Finances have always given me the jitters, so fortunately Katja has offered to take care of our taxes over the years. When we first came to Cincinnati, she got the name of the city’s most prestigious law firm and decided we would give our business to them. I think their clientele is mostly CEO’s and top-level executives from Procter & Gamble, Kroger, and First National Bank, along with us. She got assigned to a young lawyer named Teddy N., and they’ve developed a firm friendship after decades of annual get-togethers. This year Katja was pleased because she’d gotten all the requisite forms and documents prepared well in advance, putting them all together in a box of papers in our foyer. Needless to say, when she went to get them last week and found them missing from the box, she went into a tizzy.


We ransacked the house for two straight days. We’ve never had an actual filing system, preferring to stack papers randomly in large colored boxes with lids. We went through all the boxes we could find in every room and closet in the house, sorting through tax returns and bank statements from the 1990’s, old pictures by our son J from grade school, out-of-date pizza coupons, etc. Katja went through each box first, and then I did them all over again. Then we looked in the kitchen drawers and cabinets, the pantry, the bed linen cupboard, the box of dog toys, the silverware drawer, the floor of the elevator, behind the TV, the bureau dresser, underneath the bed, in the liquor cabinet, the book shelves, and every other place we could think of. Katja searched the car, and I did too. I went through the trashmasher and the recycling bin and did find some valuable possessions to rescue, but not the tax forms. We didn’t bother to check our over-flowing basement or attic, because only deranged people would put valuable documents there. Katja went through every square inch of her office at work. Then we went through all the boxes in the house again. I entertained the possibility that one or another of the workers who had had access to our house in recent weeks had stolen the tax papers as part of an identity theft plot. At first this idea seemed a little paranoid, but it became more and more plausible as time went on.

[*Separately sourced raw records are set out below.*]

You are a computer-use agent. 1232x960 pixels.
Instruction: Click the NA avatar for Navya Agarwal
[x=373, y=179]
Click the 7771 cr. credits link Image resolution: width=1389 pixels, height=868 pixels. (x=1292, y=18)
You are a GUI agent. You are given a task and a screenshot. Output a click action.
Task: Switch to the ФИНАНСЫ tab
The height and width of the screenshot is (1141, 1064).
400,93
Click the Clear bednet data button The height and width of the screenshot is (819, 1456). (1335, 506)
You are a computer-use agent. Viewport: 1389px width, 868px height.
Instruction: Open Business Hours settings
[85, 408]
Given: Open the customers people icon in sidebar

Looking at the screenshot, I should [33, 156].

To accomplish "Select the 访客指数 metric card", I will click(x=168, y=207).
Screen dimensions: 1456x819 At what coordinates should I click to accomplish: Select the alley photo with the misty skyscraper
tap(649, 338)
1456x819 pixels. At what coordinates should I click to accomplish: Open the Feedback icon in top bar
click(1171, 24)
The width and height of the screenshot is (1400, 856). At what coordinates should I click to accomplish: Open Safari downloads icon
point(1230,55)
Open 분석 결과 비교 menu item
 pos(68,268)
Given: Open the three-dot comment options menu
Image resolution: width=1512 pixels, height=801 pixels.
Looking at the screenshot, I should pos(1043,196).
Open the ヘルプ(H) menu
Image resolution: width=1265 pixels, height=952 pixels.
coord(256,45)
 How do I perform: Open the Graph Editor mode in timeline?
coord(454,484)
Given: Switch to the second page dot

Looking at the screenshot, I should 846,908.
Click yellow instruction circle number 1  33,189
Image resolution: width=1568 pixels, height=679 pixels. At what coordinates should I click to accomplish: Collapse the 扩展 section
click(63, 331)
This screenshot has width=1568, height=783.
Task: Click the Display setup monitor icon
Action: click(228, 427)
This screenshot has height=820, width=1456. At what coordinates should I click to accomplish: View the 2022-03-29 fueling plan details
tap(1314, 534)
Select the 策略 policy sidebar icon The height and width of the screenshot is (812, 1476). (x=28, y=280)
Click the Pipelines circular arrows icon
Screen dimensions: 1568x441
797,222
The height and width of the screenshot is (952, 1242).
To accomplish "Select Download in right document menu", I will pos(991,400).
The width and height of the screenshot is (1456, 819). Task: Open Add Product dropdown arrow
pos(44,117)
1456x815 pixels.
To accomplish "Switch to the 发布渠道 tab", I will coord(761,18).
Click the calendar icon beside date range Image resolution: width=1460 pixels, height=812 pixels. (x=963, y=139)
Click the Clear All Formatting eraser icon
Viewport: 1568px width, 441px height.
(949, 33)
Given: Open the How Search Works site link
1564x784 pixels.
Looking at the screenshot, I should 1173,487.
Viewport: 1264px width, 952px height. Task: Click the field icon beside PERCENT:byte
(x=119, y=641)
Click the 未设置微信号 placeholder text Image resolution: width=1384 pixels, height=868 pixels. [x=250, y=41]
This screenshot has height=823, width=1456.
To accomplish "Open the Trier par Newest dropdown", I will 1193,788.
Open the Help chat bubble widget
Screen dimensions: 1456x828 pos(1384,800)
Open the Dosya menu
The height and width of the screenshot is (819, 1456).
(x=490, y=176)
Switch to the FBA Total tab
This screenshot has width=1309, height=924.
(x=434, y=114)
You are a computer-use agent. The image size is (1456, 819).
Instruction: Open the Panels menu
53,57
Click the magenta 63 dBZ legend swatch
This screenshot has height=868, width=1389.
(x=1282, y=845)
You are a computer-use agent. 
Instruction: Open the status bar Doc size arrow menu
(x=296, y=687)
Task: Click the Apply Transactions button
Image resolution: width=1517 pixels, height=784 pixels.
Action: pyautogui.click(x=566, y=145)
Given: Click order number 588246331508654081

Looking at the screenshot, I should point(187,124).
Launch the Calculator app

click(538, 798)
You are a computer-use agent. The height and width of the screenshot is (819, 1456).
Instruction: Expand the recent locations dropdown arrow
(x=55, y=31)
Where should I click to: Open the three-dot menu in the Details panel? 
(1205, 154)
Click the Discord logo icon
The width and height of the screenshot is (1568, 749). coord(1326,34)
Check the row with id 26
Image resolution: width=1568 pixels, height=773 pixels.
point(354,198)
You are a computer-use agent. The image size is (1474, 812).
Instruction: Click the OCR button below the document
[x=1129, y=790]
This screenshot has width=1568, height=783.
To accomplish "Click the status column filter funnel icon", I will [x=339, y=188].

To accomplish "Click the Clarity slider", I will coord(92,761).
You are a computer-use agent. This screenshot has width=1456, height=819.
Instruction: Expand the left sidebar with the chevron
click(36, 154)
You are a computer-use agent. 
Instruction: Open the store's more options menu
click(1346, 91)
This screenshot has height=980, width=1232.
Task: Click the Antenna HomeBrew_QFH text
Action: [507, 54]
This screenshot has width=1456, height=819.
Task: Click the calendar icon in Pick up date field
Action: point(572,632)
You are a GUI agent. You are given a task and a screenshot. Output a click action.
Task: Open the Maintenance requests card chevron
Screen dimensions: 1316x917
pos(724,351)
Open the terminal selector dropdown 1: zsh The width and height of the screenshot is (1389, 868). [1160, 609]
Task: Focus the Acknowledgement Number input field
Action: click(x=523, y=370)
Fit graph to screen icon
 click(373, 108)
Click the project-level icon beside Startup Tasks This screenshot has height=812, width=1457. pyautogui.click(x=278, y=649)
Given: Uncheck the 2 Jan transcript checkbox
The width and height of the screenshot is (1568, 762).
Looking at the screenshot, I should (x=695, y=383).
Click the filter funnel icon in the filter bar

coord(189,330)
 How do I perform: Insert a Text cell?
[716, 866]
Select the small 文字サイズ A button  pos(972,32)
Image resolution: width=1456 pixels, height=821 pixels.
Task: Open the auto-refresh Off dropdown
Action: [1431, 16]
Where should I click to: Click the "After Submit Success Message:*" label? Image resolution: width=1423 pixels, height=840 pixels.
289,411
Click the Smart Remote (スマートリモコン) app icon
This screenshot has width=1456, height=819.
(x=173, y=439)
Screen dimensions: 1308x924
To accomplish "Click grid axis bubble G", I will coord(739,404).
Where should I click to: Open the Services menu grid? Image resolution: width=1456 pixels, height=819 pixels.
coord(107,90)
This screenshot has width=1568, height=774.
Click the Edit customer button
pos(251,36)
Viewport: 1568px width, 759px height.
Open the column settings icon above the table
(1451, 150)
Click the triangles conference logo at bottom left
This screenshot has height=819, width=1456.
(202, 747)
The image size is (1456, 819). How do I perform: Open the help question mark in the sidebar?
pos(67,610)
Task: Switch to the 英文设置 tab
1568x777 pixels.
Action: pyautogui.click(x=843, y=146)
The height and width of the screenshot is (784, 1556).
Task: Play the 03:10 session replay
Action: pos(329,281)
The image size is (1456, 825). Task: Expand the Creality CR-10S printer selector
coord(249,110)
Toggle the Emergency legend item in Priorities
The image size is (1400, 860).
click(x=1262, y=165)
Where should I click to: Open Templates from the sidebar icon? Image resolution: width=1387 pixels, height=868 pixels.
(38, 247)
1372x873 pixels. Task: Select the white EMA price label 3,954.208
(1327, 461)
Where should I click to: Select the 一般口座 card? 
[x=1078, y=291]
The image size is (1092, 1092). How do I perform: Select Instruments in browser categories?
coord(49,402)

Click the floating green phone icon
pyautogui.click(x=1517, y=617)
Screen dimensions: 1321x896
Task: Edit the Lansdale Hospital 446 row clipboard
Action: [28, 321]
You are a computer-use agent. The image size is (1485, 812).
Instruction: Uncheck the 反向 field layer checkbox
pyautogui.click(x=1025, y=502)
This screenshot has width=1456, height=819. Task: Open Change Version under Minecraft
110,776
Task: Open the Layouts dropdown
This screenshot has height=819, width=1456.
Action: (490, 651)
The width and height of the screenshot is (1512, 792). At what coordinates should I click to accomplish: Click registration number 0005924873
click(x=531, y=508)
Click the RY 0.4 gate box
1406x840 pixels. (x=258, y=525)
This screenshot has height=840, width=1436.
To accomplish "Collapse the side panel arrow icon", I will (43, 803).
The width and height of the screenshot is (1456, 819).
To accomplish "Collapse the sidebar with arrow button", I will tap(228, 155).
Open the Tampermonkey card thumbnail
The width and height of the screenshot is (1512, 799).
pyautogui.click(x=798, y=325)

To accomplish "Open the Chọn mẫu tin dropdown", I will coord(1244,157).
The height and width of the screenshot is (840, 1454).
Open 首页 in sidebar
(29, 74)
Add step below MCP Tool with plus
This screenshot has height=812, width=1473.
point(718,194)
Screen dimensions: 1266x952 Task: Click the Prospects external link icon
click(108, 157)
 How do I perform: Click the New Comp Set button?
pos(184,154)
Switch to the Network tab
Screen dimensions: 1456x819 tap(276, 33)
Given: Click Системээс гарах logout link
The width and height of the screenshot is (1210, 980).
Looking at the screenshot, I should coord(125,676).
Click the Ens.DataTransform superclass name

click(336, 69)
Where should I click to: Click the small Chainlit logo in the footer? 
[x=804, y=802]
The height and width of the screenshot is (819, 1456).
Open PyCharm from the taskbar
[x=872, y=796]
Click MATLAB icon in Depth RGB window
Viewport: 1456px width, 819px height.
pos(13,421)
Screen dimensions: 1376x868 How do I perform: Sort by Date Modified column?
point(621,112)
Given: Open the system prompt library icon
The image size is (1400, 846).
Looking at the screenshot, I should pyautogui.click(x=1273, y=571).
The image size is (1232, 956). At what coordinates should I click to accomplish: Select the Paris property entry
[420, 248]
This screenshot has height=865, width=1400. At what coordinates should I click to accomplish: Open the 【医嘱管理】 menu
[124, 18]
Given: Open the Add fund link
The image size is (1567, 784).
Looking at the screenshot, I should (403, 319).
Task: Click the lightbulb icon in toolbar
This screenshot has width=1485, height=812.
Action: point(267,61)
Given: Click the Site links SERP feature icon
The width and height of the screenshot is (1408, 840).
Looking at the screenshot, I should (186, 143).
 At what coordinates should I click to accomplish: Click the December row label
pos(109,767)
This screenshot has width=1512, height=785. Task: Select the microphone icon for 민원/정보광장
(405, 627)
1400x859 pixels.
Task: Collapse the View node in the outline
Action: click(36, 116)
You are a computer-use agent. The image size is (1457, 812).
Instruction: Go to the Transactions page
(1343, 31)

Even though we were lacking most of the necessary materials, we kept our appointment with Teddy at his law firm on Thursday, Apr. 14. A jovial and personable fellow, Teddy seemed unflappable. I guess he’d seen it before. He said we’d need to request an extension, and he generated a list of tax forms that we’d need to obtain in the process. Then we talked for a while about Teddy’s daughter’s llama farm, Katja’s post-retirement ideas about traveling around the world to attend all the Grand Slam tennis tournaments, and my recent camping adventures. Teddy said he disliked camping, having last done so in a rainstorm at age sixteen. Katja wasn’t that enthusiastic either. Afterward we stopped at our bank where it took half an hour to get a statement documenting that we’d earned $9.84 in interest in the year 2010. I then spent an hour on the phone with customer service representatives from two financial organizations figuring out how to get K-9 forms online to document dividends earned from investments. I felt a brief moment of triumph when I succeeded in doing so. However, we still lacked a K-9 form from the institution which manages my retirement funds, and, because they would only make it available by snail mail, our efforts seemed doomed.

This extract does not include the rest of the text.